### EXCERPT TO READ
┌──
The TWU has urged the government to extend its JobKeeper scheme for the aviation industry, ahead of its general expiry on 27 September.
The Transport and Workers Union has also said members will travel to Canberra tomorrow ahead of a separate vote urging the scheme to be widened to excluded businesses, such as those owned by a foreign government or council.
TWU national secretary Michael Kaine said, “Aviation workers are crying out for certainty and are appealing to the federal government to urgently put in place ‘aviation keeper’ beyond September.
“Through no fault of their own these workers have seen their jobs ground to a halt and the airports just about shut up. They deserve to know that the government intends to keep their vital industry afloat so they can continue paying their bills and supporting their families.”
Prime Minister Scott Morrison has previously promised the scheme will be reviewed at the end of June, and also hinted it could be extended to more vulnerable industries.
“The review will provide an opportunity to see how the program is going and the experience on the ground and to make any amendments that are necessary,” he said. “When you move a program as quickly as this, then you anticipate that there will be some anomalies and issues that need to be addressed along the way.”
Last week, Australian Aviation reported how the Australian Federation of Air Pilots also lobbied the government to extend its JobKeeper scheme for the aviation industry when it expires on 27 September.
President Louise Pole said, “The likelihood that international operations will resume in any meaningful way before September is remote and our highly-skilled airline pilot members are currently in a severe financial situation.”
The JobKeeper package was introduced to provide coronavirus-effected business with $1,500 per employee, per fortnight.
The companies are then legally obliged to pass that payment onto workers in a bid to keep the economy active during the pandemic.
More generally, the scheme has proved problematic for much of the aviation industry.
Many airport workers are locked out of the financial package because their firms are council-owned; while staff at dnata were similarly told they were no longer eligible because their company is owned by a foreign government.
Later, it emerged a miscalculation meant the package came around $60 billion under budget.
Treasurer Josh Frydenberg told the Today program he accepted blame for the apparent reporting error, which meant the aid package only cost $70 billion and covered 3.5 million Australians, rather than $130 billion and 6.5 million as forecast.
In May, the chairman of Mildura Airport became Australia’s first airport boss to call for the scheme to be extended after it emerged the initiative was under budget.
Peter O’Donnell told Australian Aviation, “We’ll get through this, but my concern is that the regional networks will be decimated because airports will be fundamentally without funds or bankrupted.”
└──
### INFORMATION PROVIDED
┌──
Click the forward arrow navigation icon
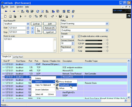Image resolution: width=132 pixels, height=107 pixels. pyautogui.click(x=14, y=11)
└──
┌──
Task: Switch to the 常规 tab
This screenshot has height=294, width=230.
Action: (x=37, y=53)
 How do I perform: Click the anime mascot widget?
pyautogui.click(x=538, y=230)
└──
┌──
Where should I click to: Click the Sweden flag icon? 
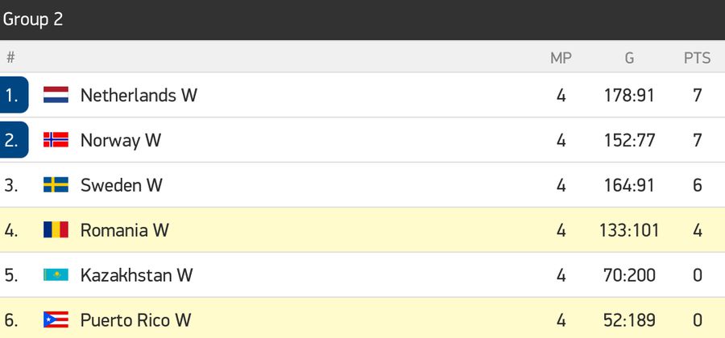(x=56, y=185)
└──
### TASK INSTRUCTIONS
a: In the article on JobKeeper and aviation, rewrite the stretch from "President Louise Pole" through "employee, per fortnight.", swapping "remote" for "unlikely".
b: According to the article on JobKeeper and aviation, how much did the JobKeeper package give coronavirus-affected businesses?

### SOLUTIONS TO THE PROBLEMS
a:
President Louise Pole said, “The likelihood that international operations will resume in any meaningful way before September is unlikely and our highly-skilled airline pilot members are currently in a severe financial situation.”
The JobKeeper package was introduced to provide coronavirus-effected business with $1,500 per employee, per fortnight.

b: $1,500 per employee, per fortnight.